• PROBLEM REQUIREMENTS: The data below is to be retyped exactly, line by line.

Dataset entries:
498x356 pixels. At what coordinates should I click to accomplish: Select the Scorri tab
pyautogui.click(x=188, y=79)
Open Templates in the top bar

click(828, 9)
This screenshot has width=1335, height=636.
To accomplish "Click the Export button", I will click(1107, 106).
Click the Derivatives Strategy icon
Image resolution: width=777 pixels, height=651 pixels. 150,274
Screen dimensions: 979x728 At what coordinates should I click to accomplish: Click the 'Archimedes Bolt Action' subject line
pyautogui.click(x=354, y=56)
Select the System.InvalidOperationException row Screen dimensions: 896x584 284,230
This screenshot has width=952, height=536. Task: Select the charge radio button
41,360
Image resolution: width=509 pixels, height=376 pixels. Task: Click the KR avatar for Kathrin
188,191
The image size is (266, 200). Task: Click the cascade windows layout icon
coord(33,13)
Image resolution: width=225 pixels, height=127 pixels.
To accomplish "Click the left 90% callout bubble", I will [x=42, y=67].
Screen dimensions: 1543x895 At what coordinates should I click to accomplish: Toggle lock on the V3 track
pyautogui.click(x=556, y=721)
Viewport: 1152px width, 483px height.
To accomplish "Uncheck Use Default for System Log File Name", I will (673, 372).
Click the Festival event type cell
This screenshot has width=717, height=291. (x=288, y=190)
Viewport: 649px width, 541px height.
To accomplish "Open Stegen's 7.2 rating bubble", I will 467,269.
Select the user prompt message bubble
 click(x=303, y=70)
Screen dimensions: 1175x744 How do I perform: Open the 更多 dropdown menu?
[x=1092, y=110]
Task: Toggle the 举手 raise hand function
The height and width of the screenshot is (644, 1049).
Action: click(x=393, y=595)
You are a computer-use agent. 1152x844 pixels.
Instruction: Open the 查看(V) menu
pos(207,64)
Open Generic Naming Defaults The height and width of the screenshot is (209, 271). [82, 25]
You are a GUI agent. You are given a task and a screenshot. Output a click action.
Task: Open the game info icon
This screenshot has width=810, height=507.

• ANSWER TO THE EXERCISE:
498x356 pixels. At what coordinates should I click to accomplish: Select the Scorri tab
pyautogui.click(x=188, y=79)
Open Templates in the top bar

click(828, 9)
This screenshot has width=1335, height=636.
To accomplish "Click the Export button", I will click(1107, 106).
Click the Derivatives Strategy icon
Image resolution: width=777 pixels, height=651 pixels. 150,274
Screen dimensions: 979x728 At what coordinates should I click to accomplish: Click the 'Archimedes Bolt Action' subject line
pyautogui.click(x=354, y=56)
Select the System.InvalidOperationException row Screen dimensions: 896x584 284,230
This screenshot has width=952, height=536. Task: Select the charge radio button
41,360
Image resolution: width=509 pixels, height=376 pixels. Task: Click the KR avatar for Kathrin
188,191
The image size is (266, 200). Task: Click the cascade windows layout icon
coord(33,13)
Image resolution: width=225 pixels, height=127 pixels.
To accomplish "Click the left 90% callout bubble", I will [x=42, y=67].
Screen dimensions: 1543x895 At what coordinates should I click to accomplish: Toggle lock on the V3 track
pyautogui.click(x=556, y=721)
Viewport: 1152px width, 483px height.
To accomplish "Uncheck Use Default for System Log File Name", I will (673, 372).
Click the Festival event type cell
This screenshot has width=717, height=291. (x=288, y=190)
Viewport: 649px width, 541px height.
To accomplish "Open Stegen's 7.2 rating bubble", I will 467,269.
Select the user prompt message bubble
 click(x=303, y=70)
Screen dimensions: 1175x744 How do I perform: Open the 更多 dropdown menu?
[x=1092, y=110]
Task: Toggle the 举手 raise hand function
The height and width of the screenshot is (644, 1049).
Action: click(x=393, y=595)
You are a computer-use agent. 1152x844 pixels.
Instruction: Open the 查看(V) menu
pos(207,64)
Open Generic Naming Defaults The height and width of the screenshot is (209, 271). [82, 25]
You are a GUI agent. You are given a task and a screenshot. Output a click action.
Task: Open the game info icon
This screenshot has width=810, height=507.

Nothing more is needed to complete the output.